56% of the Ugandan girls and women experience violence, UNDP reports

BY JOACKIM KULE MUHESI

The United Nations Development Program (UNDP) has revealed that at least 56% of the Ugandan girls and women continue to experience physical, sexual or emotional violence.

The UNDP’s report was delivered today by Ms VwedeNwanneObahor, the Resident Representative in Uganda to the stakeholders in Kasese during the official opening and handover ceremony of the Gender Based Violence Shelter at Kasese District Local Government.

The report indicated that violence was on an increase in the communities across the country.

Obahor noted that the national data reveals that 56% of the girls and women both in Kasese and other districts across the country continue to suffer from violence in different forms.

She explained that 35% of the girls and 17% of the boys experience sexual violence before turning 17 years while 34% of the girls are married off before their18th birthday, calling for combined efforts towards fighting the vice among the communities.

The Kasese District Senior Community Development Officer, Queenqonda Asiimwe’s situational report for the district highlighted that the United Nations Sexual and Reproductive Health Agency (UNFPA) ranked Kasese the 3rd in the country after reporting 7,319 cases of teenage pregnancies during the covid-19 pandemic.

She also indicated that the data review at the police by the International Justice Mission during the Justice Analysis gap, indicates out of the 147 cases reported at the time of review, aggravated defilement accounted for 54% in Kasese.

Asiimwe also presented that in 2020/2021, 33,370 cases of violence were reported from the district in all the lower local governments, adding that the children who were defiled by their biological parents in 2019 were 84 and 120 in 2020 among other reported casesbetween 2019 and 2020 only.

The Kasese Chief Administrative Officer, Mr. Paul Walakira attributed the rise in the number of violence cases in the district to the high levels of poverty hence forcing the parents to marry off their children at an early age.

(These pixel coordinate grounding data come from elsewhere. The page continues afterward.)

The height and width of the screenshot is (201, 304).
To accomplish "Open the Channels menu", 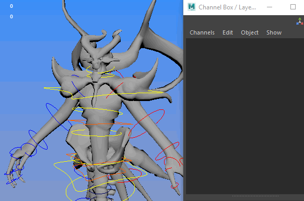I will pyautogui.click(x=202, y=32).
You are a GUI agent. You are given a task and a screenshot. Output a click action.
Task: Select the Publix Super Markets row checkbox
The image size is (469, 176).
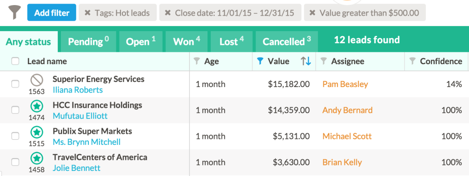click(15, 136)
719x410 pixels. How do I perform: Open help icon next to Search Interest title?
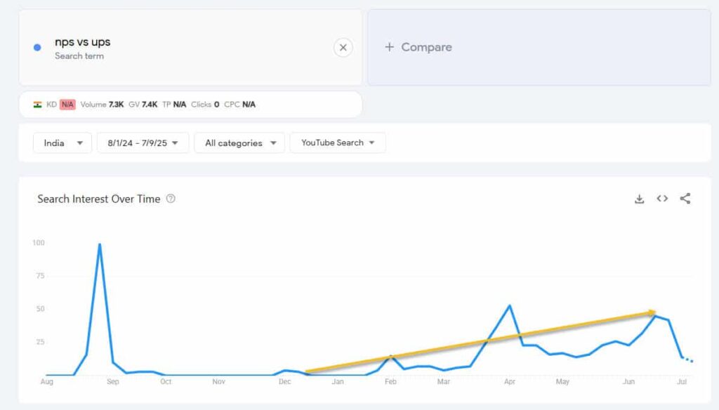[171, 199]
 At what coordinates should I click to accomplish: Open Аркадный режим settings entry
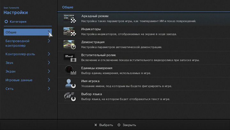[95, 16]
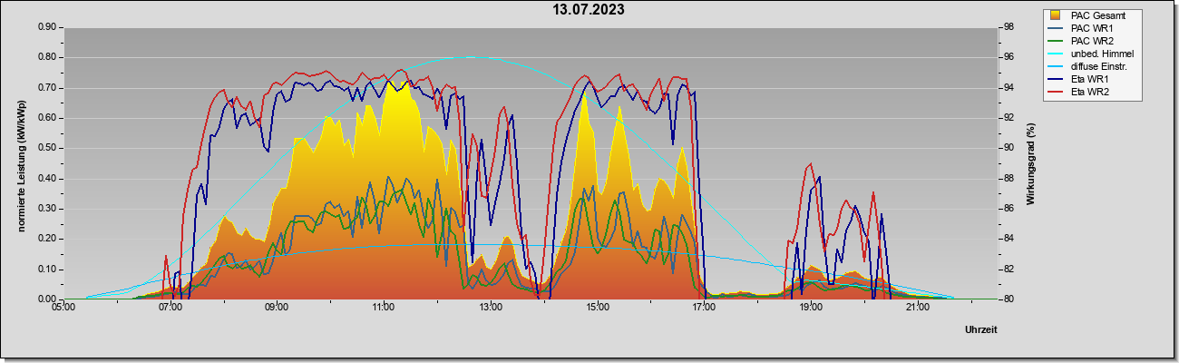Click the 09:00 time axis label
1179x363 pixels.
(278, 309)
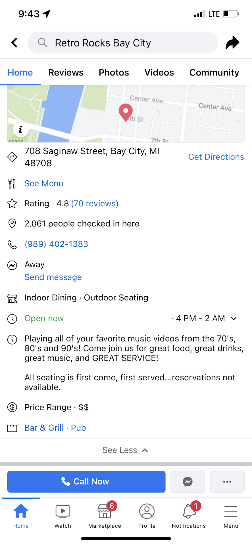The height and width of the screenshot is (545, 252).
Task: Switch to the Photos tab
Action: [x=114, y=73]
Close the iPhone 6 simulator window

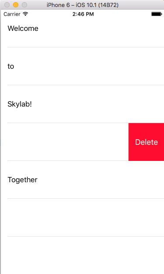[7, 5]
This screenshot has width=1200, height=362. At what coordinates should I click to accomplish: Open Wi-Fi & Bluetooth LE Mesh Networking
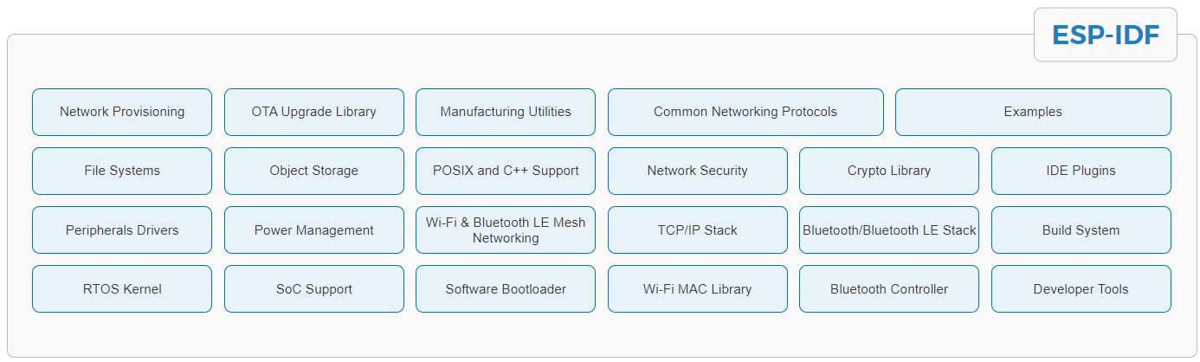tap(506, 230)
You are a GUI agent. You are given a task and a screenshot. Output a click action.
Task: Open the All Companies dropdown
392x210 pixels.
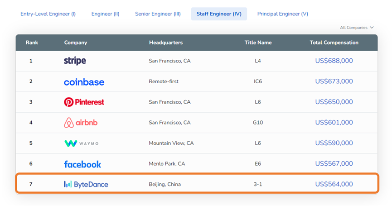point(357,28)
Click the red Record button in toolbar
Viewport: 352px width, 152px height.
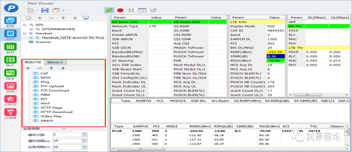click(x=120, y=10)
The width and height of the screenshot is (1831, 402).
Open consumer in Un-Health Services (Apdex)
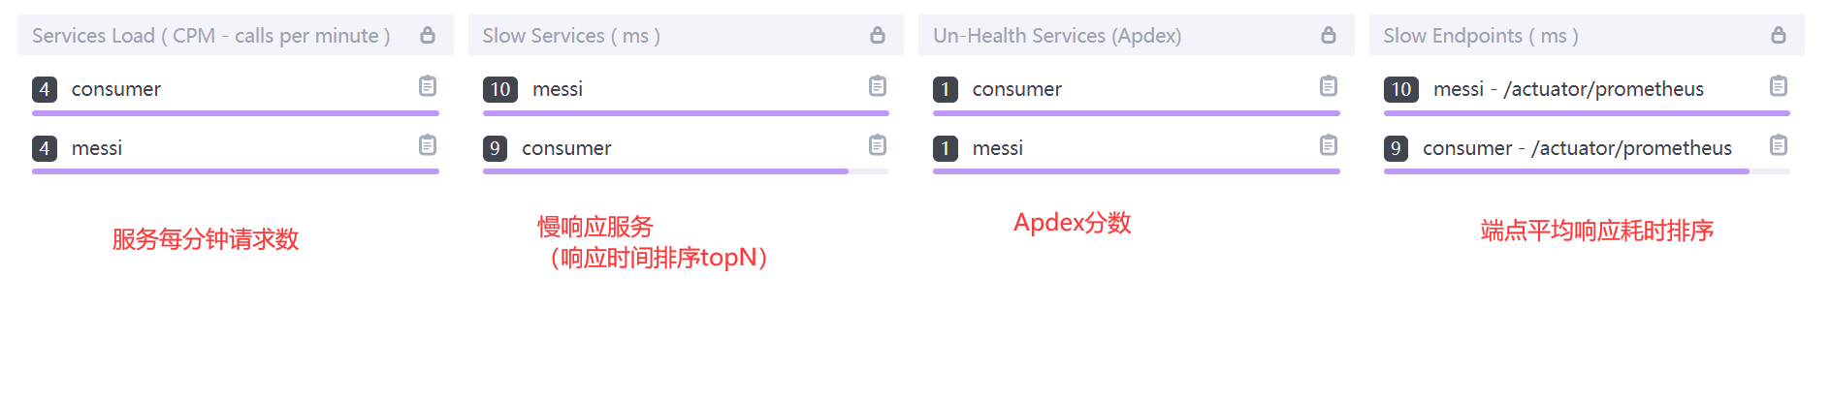[1017, 89]
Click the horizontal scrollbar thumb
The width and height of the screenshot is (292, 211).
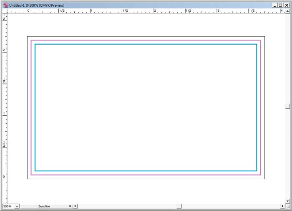[x=179, y=206]
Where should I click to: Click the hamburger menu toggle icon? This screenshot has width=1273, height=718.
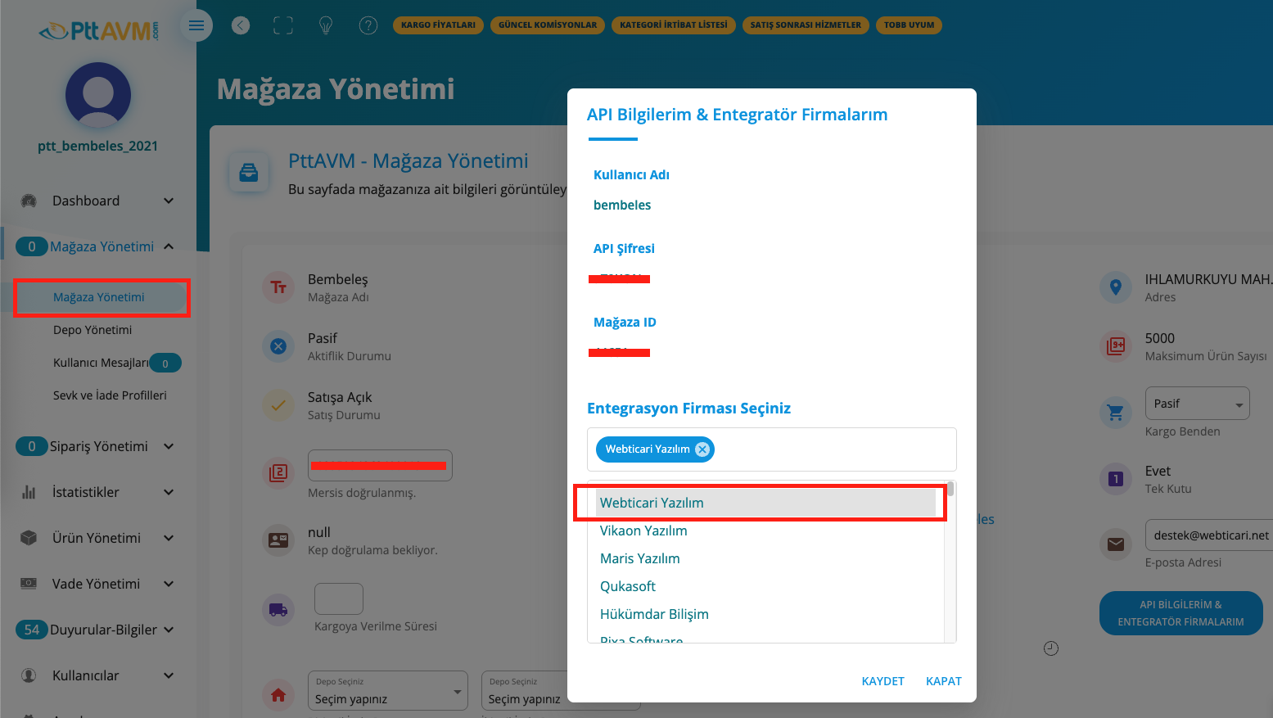coord(196,25)
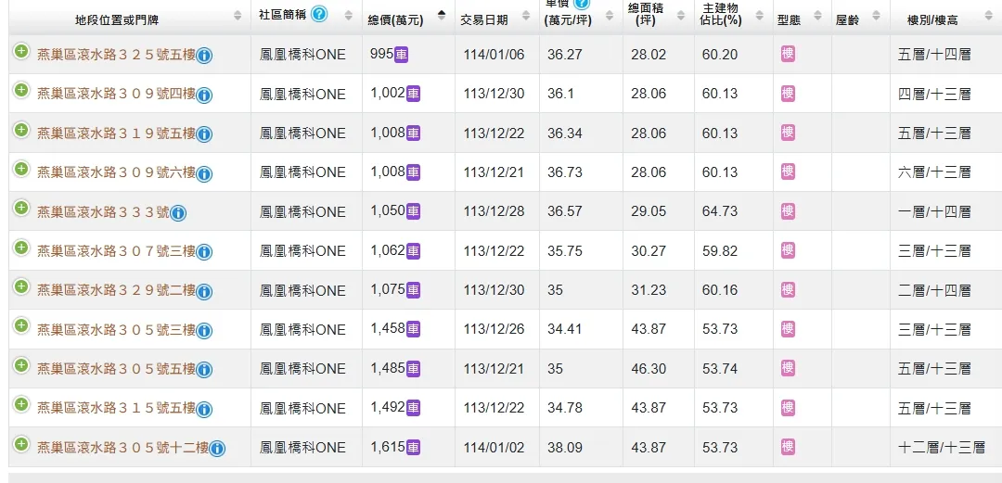Sort by 樓別/樓高 column header
This screenshot has width=1002, height=483.
point(931,19)
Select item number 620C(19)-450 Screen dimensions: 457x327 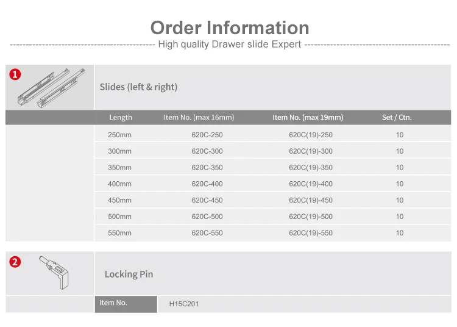(311, 201)
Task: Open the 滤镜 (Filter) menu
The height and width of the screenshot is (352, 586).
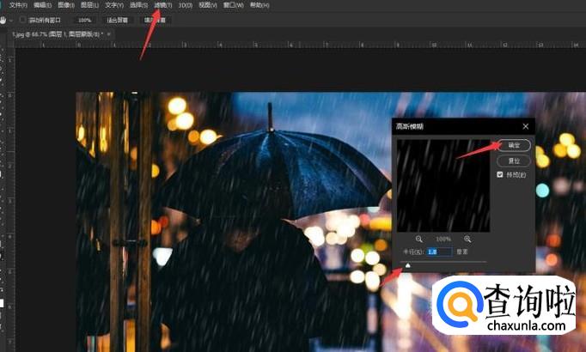Action: [x=162, y=5]
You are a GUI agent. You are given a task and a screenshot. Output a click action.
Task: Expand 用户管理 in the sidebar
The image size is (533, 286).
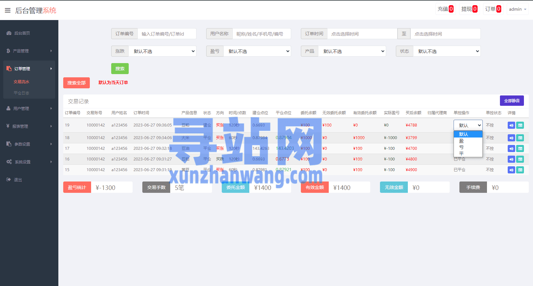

He called for more sensitization about the dangers of alcoholism and polygamy in order for the people to produce the children that are affordable basing on their economic standards.

The Commissioner for the Ministry of Gender, Labour and Social Development who is in-charge of Gender Based Violence Prevention, Ms Angella Nakafeero said that the increasing levels of violence in the country was the reason why they established GBV shelters in spot districts including Kasese, Tororo, Masaka, Nebbi, Telego and Moroto among others .

According to her, shelters are also meant to get space for the victims to access counselling services, legal aid, mediation and capacity building.

She called upon the leaders in Kasese to put in place strategies of reducing the alarming levels of violence in the district.